🤖 AI Summary
This work addresses the severe distortion of conventional mean and covariance estimates caused by outliers in interval-valued data. To this end, it introduces the first extension of the Minimum Covariance Determinant (MCD) estimator to the interval-valued setting, integrating robust location and scale estimates based on the Mallows distance to construct a robust interval Mahalanobis distance. An adaptive thresholding mechanism is further incorporated to enable effective outlier detection. The proposed method demonstrates superior performance over classical approaches across varying contamination levels, achieving notably higher accuracy in both covariance estimation and outlier identification. Its efficacy is validated through experiments on real-world datasets, confirming its practical applicability and robustness.
📝 Abstract
Interval-valued data are one of the most common symbolic data types, which enables the preservation of the underlying variability of the data. The interval mean and covariance matrix can be estimated using the barycenter approach based on the Mallows distance.
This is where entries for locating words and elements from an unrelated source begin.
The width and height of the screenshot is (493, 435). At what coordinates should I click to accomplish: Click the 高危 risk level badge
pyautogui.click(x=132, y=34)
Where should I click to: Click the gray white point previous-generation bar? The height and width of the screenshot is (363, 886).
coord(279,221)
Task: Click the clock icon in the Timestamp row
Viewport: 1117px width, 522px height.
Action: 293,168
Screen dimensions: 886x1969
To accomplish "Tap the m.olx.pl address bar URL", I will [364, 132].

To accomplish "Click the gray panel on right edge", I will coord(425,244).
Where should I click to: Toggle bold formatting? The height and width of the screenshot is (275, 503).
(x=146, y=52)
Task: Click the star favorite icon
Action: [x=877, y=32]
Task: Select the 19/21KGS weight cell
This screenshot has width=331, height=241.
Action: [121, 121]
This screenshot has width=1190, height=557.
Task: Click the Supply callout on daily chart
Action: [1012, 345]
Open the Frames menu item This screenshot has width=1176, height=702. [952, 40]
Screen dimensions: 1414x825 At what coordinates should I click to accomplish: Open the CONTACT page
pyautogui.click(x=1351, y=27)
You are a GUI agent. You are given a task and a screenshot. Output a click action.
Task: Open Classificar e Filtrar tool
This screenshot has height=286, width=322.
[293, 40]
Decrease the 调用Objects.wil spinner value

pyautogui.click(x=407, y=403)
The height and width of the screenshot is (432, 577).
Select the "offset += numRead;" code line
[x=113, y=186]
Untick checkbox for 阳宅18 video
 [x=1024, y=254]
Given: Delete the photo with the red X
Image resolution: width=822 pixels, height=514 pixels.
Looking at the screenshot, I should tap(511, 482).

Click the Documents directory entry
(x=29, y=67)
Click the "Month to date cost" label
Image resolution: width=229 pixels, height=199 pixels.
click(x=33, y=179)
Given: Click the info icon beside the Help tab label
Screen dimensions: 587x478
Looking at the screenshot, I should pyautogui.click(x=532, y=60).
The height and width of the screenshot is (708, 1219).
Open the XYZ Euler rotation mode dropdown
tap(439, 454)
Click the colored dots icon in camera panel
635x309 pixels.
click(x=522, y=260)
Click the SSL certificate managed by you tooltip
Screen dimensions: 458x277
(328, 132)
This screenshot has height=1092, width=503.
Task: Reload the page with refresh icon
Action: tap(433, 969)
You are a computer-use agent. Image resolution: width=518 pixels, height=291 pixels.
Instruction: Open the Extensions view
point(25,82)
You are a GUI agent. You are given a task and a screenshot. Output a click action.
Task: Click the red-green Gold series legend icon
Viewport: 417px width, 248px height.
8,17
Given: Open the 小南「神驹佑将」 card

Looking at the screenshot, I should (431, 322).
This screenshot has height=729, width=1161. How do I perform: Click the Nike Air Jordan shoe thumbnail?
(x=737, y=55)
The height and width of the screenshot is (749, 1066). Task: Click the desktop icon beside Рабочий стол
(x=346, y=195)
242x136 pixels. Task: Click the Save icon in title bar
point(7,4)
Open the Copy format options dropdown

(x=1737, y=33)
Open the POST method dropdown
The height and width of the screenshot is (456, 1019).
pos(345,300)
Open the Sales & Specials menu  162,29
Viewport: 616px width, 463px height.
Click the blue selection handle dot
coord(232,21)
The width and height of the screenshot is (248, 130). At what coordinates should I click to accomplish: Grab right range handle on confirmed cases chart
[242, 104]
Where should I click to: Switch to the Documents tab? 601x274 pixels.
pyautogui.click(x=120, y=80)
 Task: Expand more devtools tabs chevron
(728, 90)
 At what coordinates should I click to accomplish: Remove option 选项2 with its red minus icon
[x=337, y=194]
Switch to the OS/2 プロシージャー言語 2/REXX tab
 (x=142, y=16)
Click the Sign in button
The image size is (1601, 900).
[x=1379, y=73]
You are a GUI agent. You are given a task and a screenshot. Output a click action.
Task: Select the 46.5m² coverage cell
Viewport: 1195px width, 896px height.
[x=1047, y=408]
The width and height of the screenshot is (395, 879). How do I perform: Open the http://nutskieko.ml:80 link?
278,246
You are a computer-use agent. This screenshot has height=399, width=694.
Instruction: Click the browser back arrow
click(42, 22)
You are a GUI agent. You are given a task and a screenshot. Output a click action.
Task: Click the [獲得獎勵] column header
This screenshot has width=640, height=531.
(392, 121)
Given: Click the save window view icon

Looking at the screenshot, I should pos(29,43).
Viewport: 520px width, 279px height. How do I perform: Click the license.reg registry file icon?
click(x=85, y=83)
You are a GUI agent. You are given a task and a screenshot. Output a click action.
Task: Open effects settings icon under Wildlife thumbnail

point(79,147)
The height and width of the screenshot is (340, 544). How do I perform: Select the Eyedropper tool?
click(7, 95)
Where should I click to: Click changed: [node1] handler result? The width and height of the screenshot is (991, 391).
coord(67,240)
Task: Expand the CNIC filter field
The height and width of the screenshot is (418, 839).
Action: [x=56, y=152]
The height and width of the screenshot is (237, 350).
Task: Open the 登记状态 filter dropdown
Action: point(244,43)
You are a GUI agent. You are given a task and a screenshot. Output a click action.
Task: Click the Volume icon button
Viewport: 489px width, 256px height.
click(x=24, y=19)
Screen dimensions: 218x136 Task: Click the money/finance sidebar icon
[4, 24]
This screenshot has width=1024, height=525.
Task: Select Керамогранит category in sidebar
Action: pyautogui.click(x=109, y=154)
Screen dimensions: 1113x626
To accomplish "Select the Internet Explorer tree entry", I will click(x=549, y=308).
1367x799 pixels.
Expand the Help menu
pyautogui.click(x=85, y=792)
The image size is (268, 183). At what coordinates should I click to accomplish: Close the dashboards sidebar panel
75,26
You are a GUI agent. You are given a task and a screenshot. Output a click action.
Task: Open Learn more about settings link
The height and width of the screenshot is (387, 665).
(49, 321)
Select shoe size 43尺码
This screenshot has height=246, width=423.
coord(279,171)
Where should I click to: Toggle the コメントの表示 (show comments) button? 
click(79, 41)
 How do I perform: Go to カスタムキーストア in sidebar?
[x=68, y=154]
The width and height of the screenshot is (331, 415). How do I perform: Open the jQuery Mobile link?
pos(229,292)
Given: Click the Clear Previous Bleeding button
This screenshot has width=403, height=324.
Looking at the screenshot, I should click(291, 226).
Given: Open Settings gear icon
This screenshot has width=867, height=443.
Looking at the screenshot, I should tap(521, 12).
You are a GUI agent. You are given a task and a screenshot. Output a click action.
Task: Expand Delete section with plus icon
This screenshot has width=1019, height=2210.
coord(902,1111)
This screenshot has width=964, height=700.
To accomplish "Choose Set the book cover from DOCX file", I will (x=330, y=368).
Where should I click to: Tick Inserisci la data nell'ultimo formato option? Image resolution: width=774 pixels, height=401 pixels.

However, as for conventional data, classical estimates can be significantly affected by anomalous data points, frequently present in real-life datasets. To address this problem, we develop a robust alternative which estimates location and scale by extending the Minimum Covariance Determinant estimator to interval-valued data. The algorithm yields a robust Interval-Mahalanobis distance, which can be used to detect anomalous observations based on adaptive cutoff values. Through extensive simulation studies across various contamination levels, we demonstrate that the interval-valued robust estimator consistently outperforms classical methods in covariance matrix estimation and achieves superior outlier detection accuracy. Finally, the applicability and effectiveness of the proposed method are illustrated through real-world datasets.